You need instructions for what they mean. Without instructions for how to interpret, the problem is meaningless. What does "1 down" mean? What inputs are possible in each box? Is it talking about the measurements of the "squares"? Is it talking about sums of digits?
Then, unfortunately, it is a meaningless puzzle unless someone wants to make up instructions for it.
For example, suppose the boxes contain the digits $a,b,c,d,e,f,g,h,i$ like this:
$\begin{bmatrix}a & b & c \\ d & e & f \\ g & h & i\end{bmatrix}$
And we interpret the instructions as:
$100a+10b+c = (100a+10d+g)^2$
$100d+10e+f = \dfrac{9}{4}(100a+10d+g)^2$
$100g+10h+i = (10f+i)^2$
$7|(10b+c)$
We find that we must have $a=0,b=4,c=9,d=0,g=7$. But, this gives a non-integer for the second equation. So, this is not a valid set of instructions.

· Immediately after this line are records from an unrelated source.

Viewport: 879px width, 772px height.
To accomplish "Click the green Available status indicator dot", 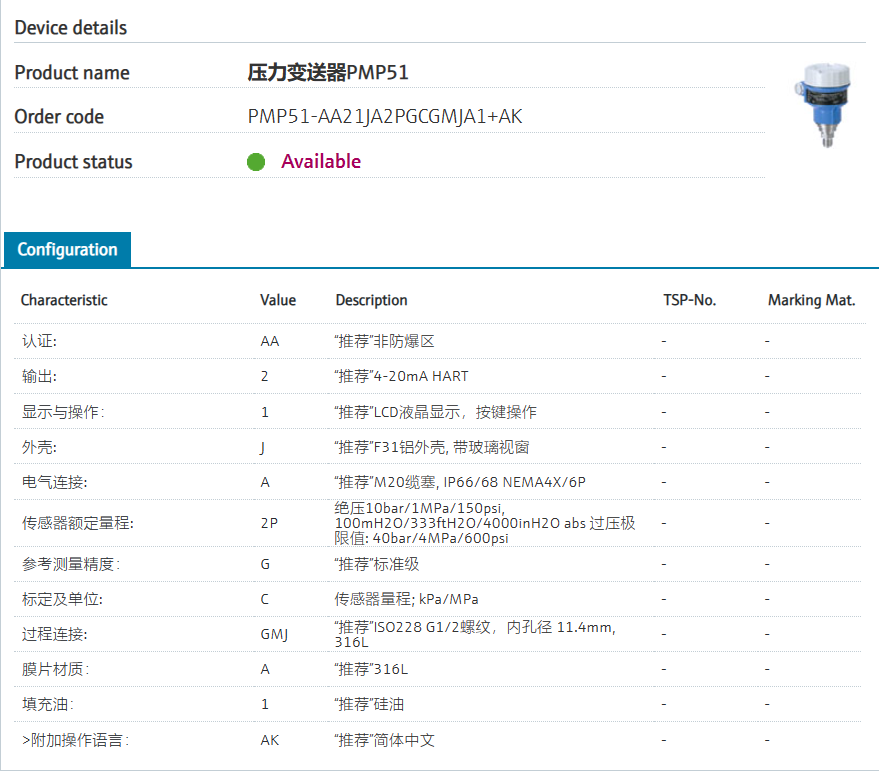I will (256, 162).
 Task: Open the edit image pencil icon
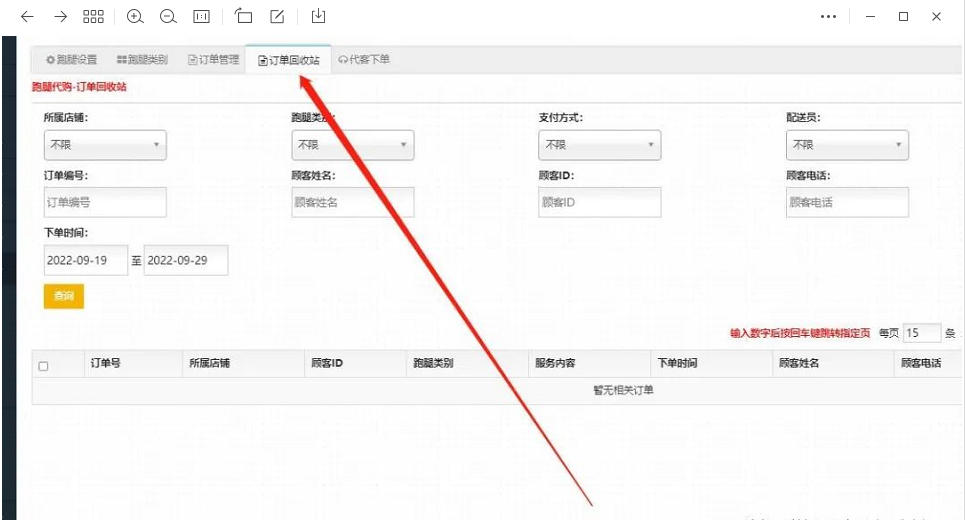pos(278,17)
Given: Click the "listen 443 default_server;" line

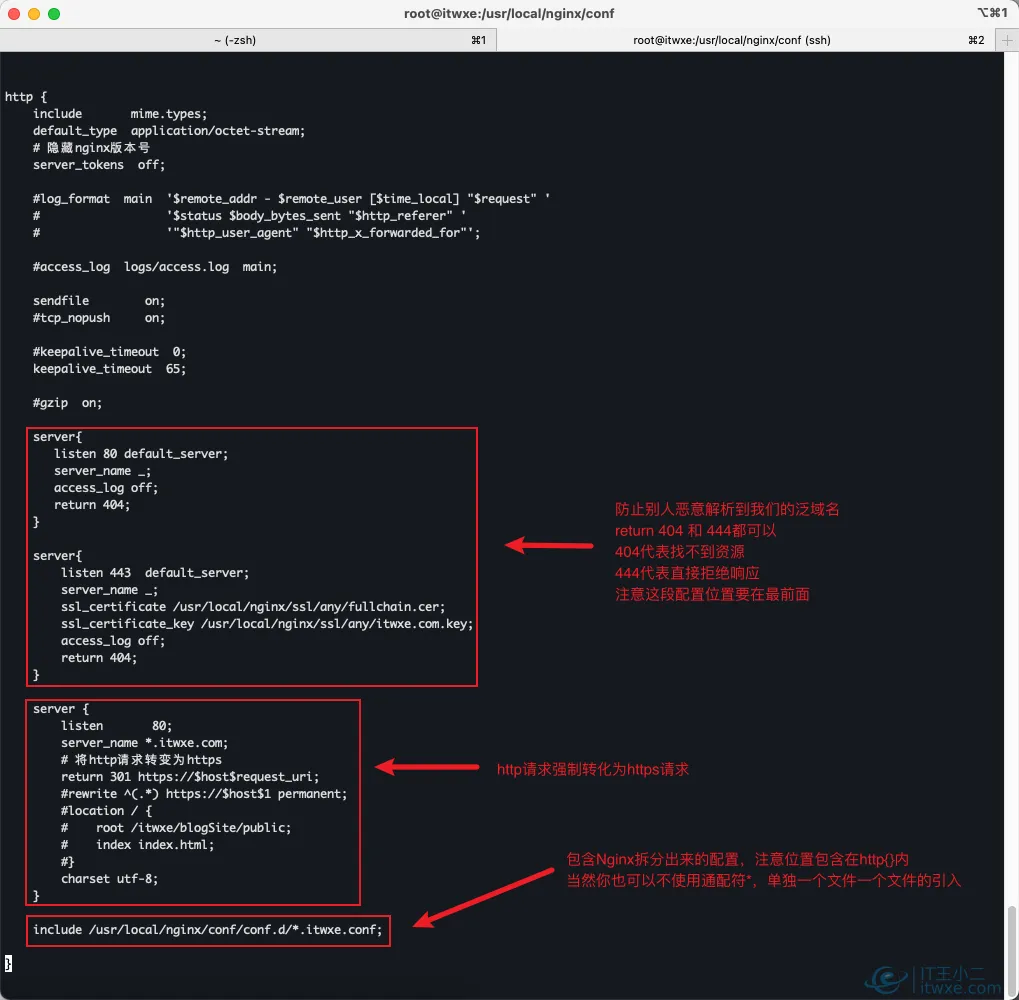Looking at the screenshot, I should pos(154,573).
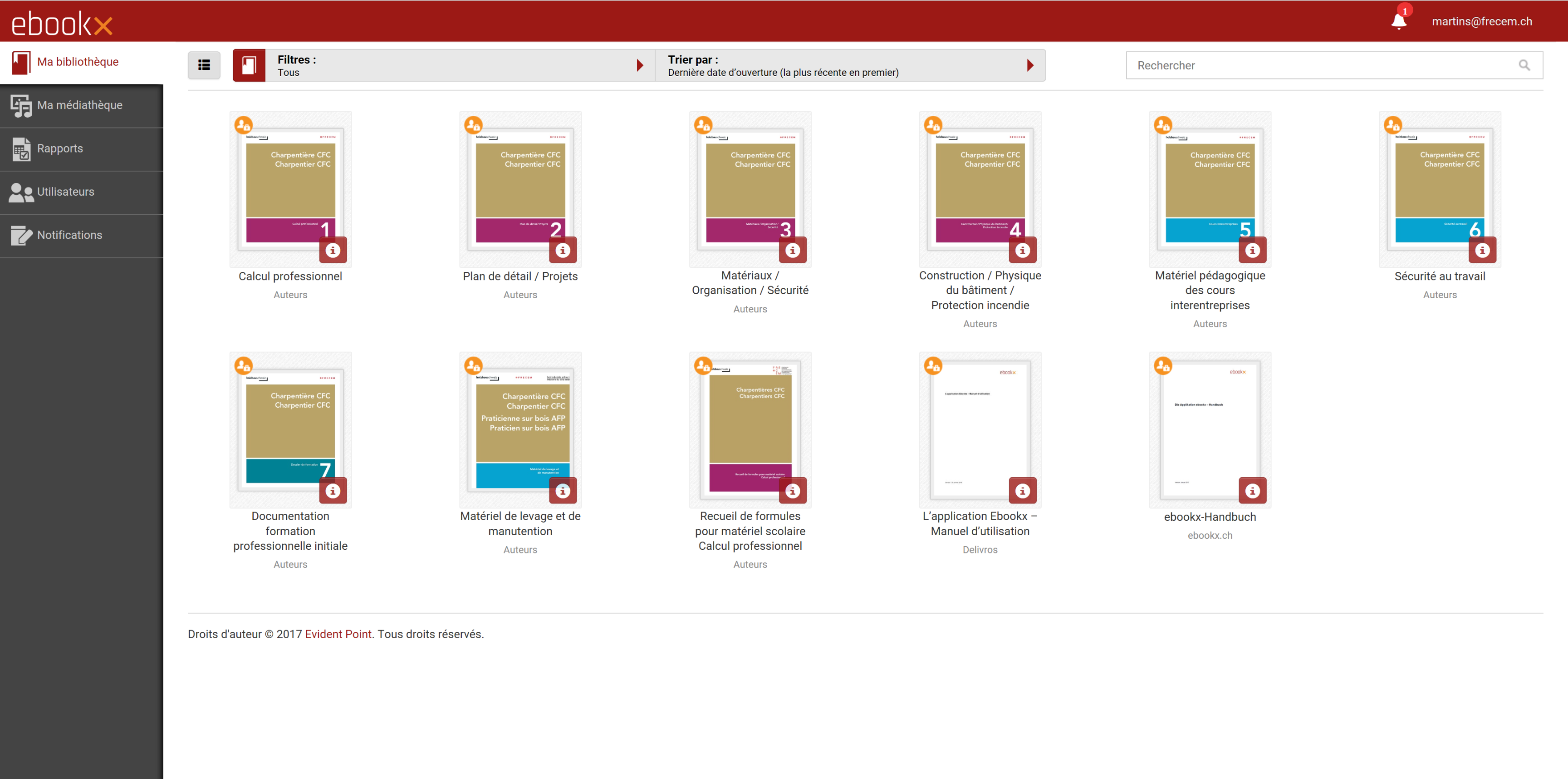1568x779 pixels.
Task: Open Ma médiathèque in sidebar
Action: tap(80, 105)
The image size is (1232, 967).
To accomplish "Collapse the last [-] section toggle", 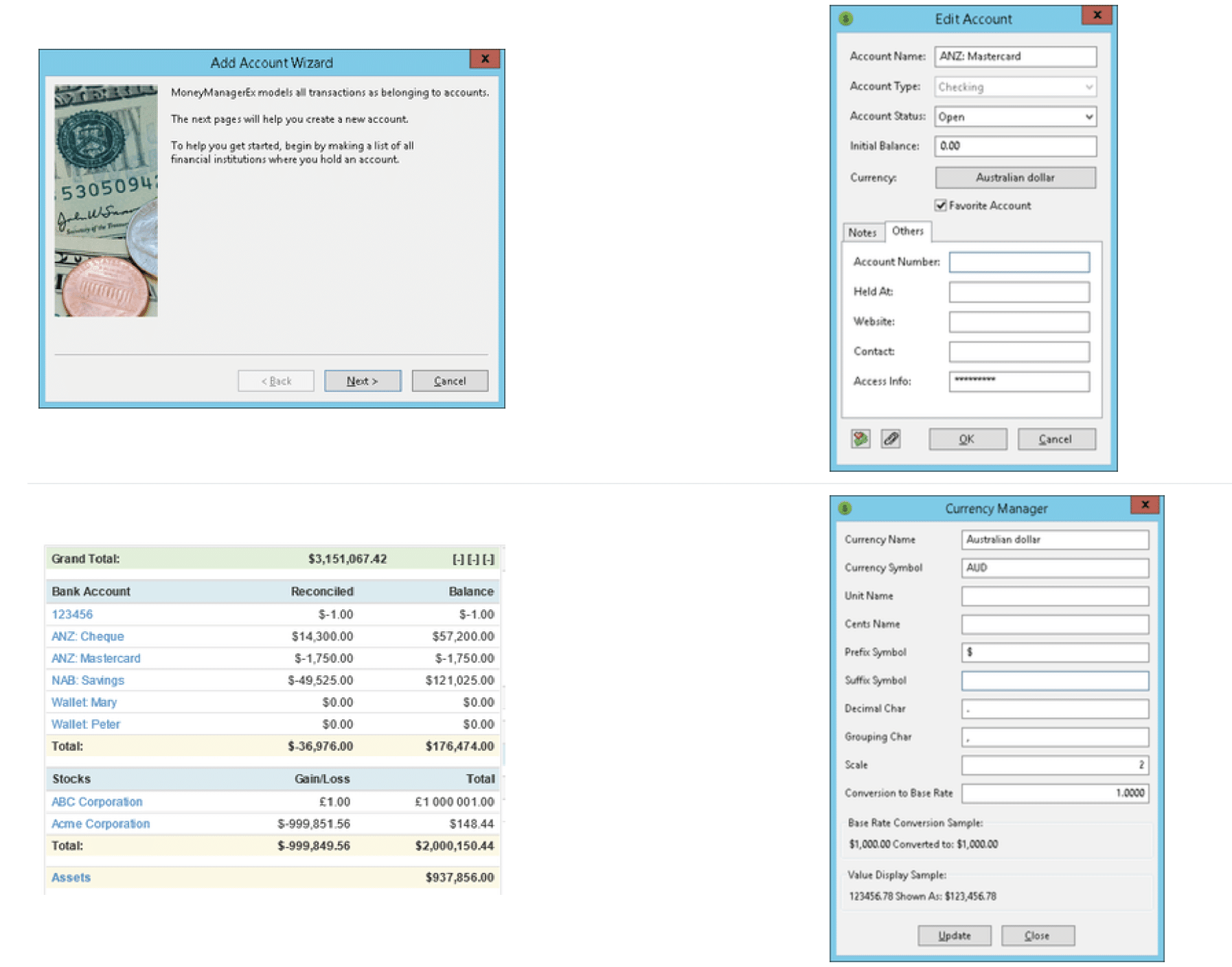I will [488, 560].
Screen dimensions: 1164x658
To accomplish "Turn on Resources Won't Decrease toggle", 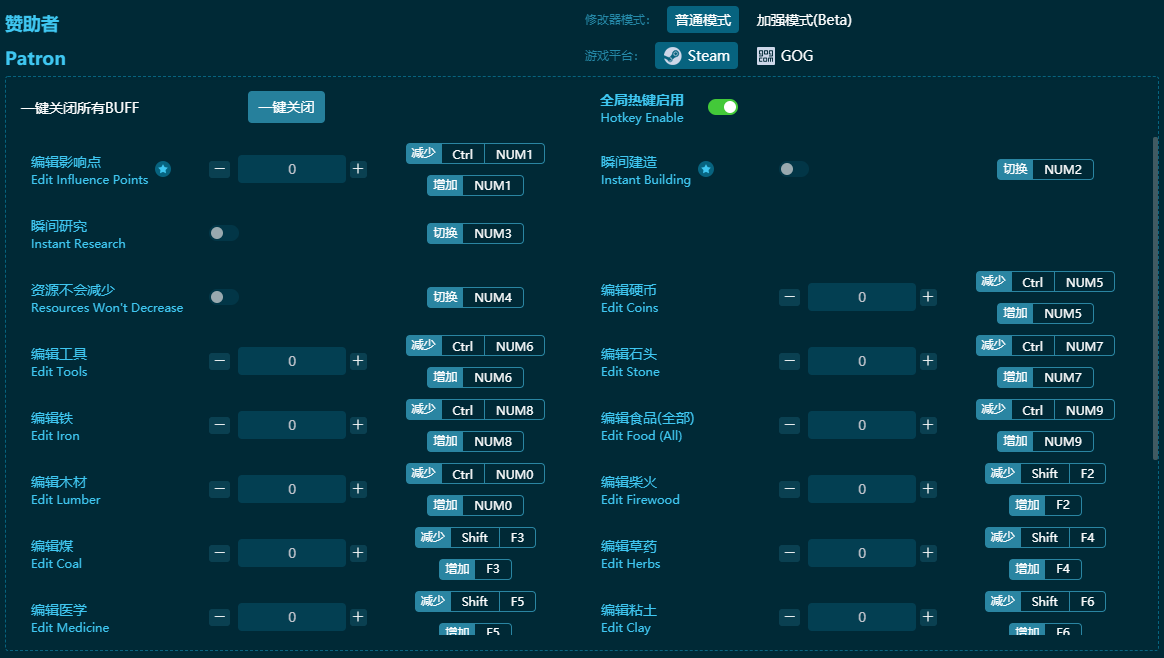I will [224, 297].
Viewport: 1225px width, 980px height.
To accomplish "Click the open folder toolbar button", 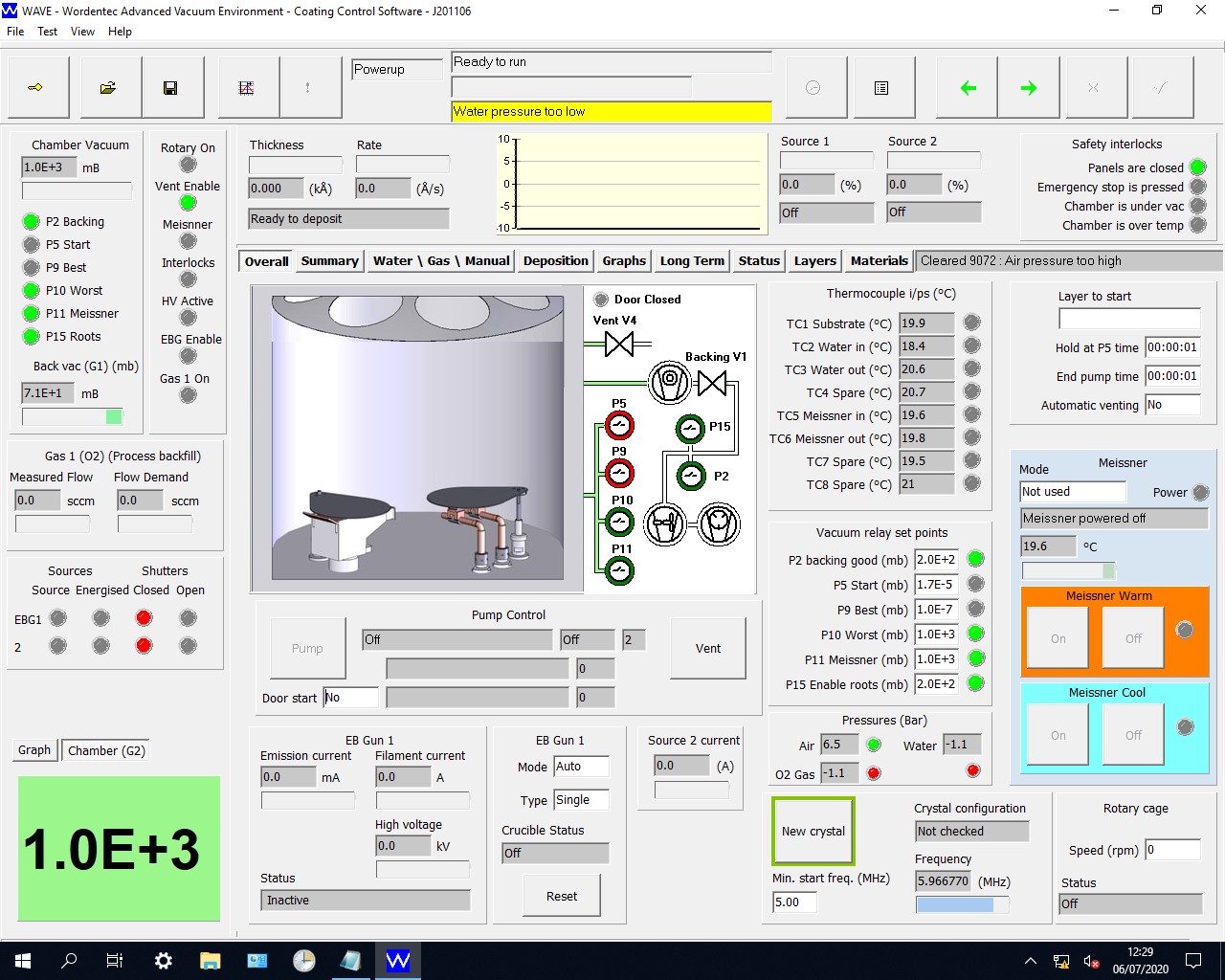I will tap(108, 88).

How about $a,...,i$ are positive integers? And we have:
$a+b+c = (a+d+g)^2$
$d+e+f = \dfrac{9}{4}(a+d+g)^2 = \dfrac{9}{4}(a+b+c)$
$g+h+i = (f+i)^2$
$7|(b+c)$
Now, we can pretty much have any integers we want for at least 3 or 4 of the variables and it will still solve the puzzle.
So, we need enough restrictions that we find a distinct solution and enough freedom that at least one solution exists. Without the proper instructions, it is unlikely that we will ever find a solution.